So do Wednesday’s three big stock charts. Here, too, ‘cheap’ stocks appear to be back in favor. It remains to be seen whether that will hold — and what that shift might mean for broad markets as earnings season rolls on this week.

Alibaba (BABA)

Alibaba (NYSE:BABA)

To bulls, there is no bigger value stock than Chinese e-commerce giant Alibaba (NYSE:BABA). This is a company valued at 20x fiscal 2021 consensus earnings per share estimates, while those estimates project 20%+ increases in EPS both this year and next. That suggests a so-called ‘PEG ratio’ — price to earnings to growth — under 1, which is exceedingly difficult to find in a market trading at all-time highs.

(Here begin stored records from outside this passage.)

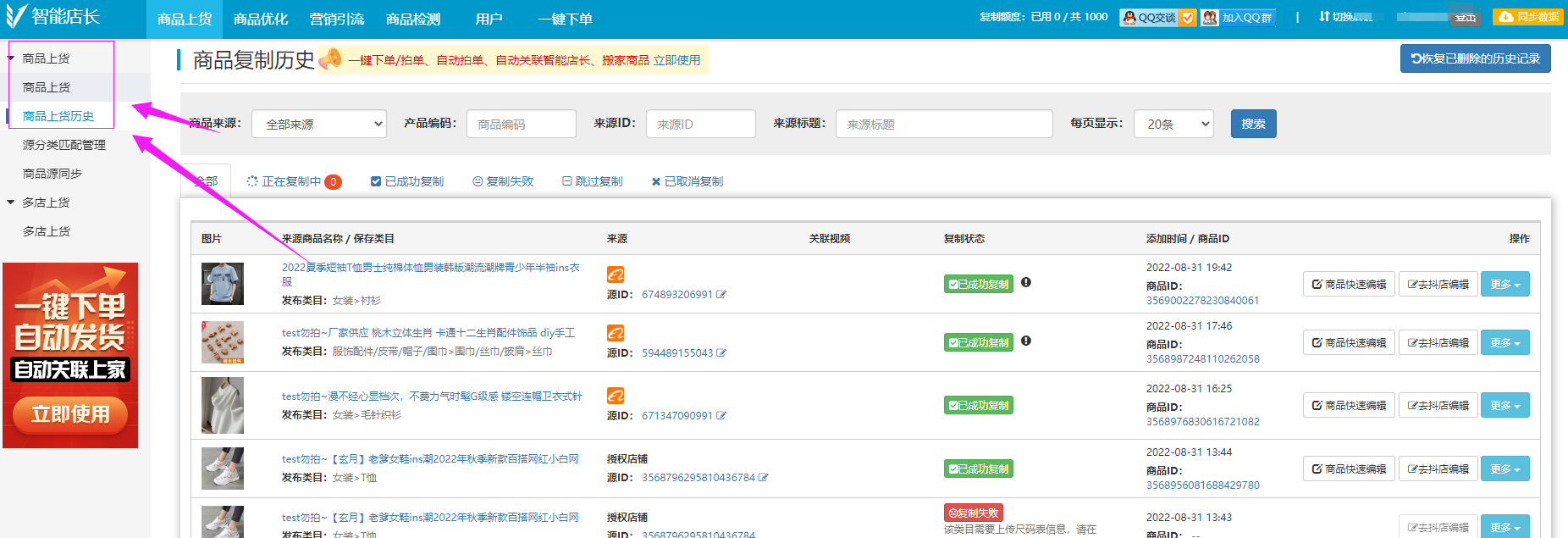
Task: Click the 智能店长 logo
Action: (x=52, y=17)
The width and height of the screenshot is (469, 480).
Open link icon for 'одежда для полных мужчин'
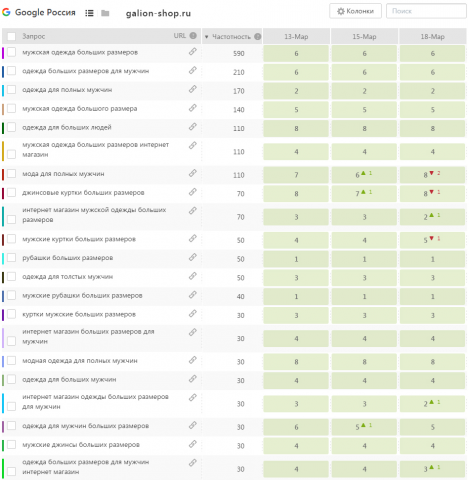(193, 89)
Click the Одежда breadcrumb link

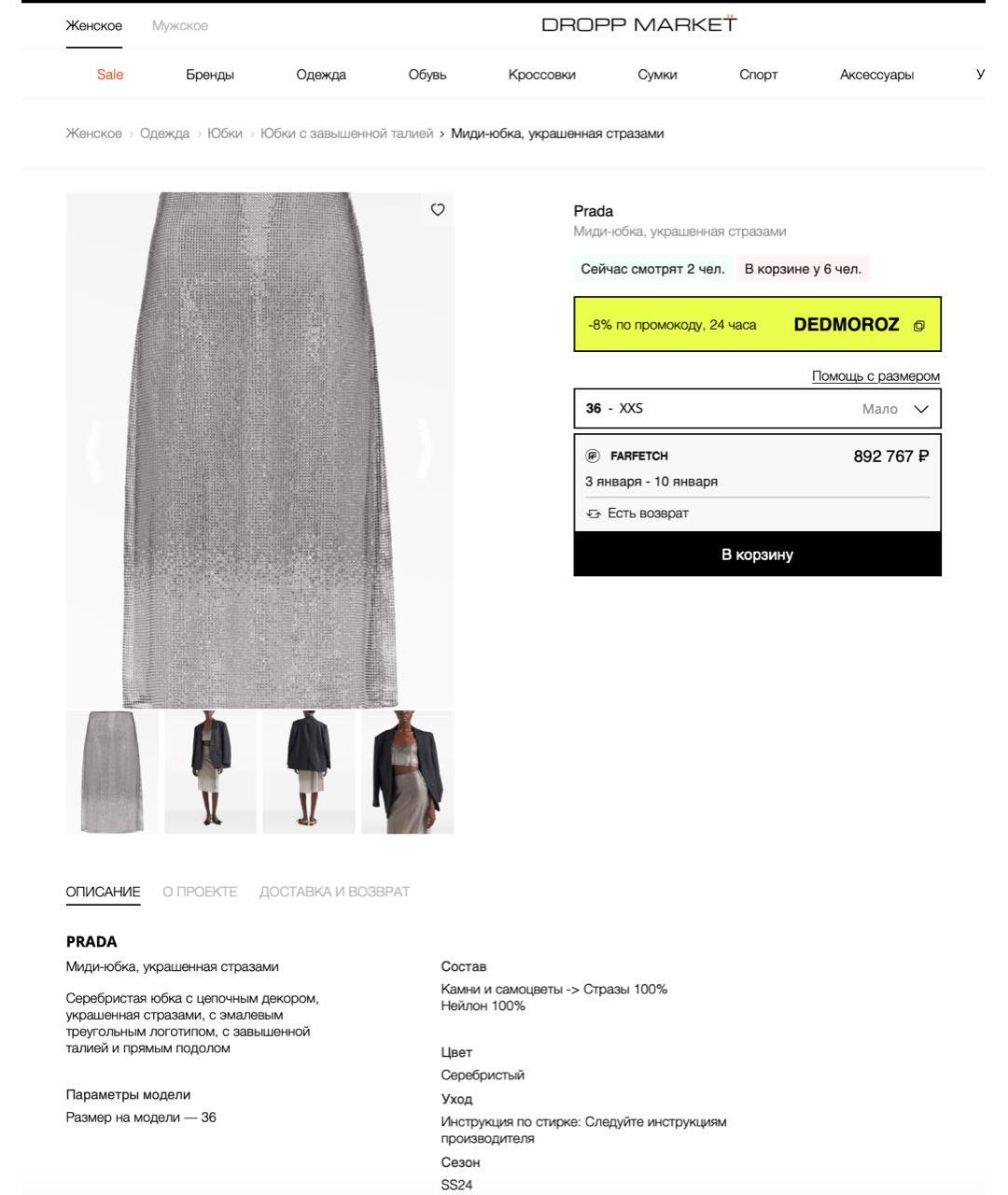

So if investors are going to focus on fundamental value, BABA stock would seem to be a natural beneficiary. Indeed, the first of our three big stock charts shows a stock seemingly headed in the right direction:

  • Trading since late May lows clearly is in an uptrend. Meanwhile, the rally in the last few sessions has moved BABA above its 20-, 50-, and 200-day moving averages. That’s an usually bullish signal.
  • The narrowing channel from early May highs does suggest resistance may be at play at the moment. Investors have been selling at $180 in recent months as well. An intraday high of $179.64 on Monday looks concerning from that perspective — but if BABA can rebound and finally bust through those levels, there’s clear room to run.
  • For that to happen, however, investors have to see the attractive fundamentals as outweighing the very real risks. Save for a 2017 rally, BABA has been a stock that’s consistently looked cheap, and consistently stayed cheap. But the good news for BABA stock at the moment is that investors seem willing to take on risk in return for value. If that continues, a breakout looms into, or potentially out of, earnings next month.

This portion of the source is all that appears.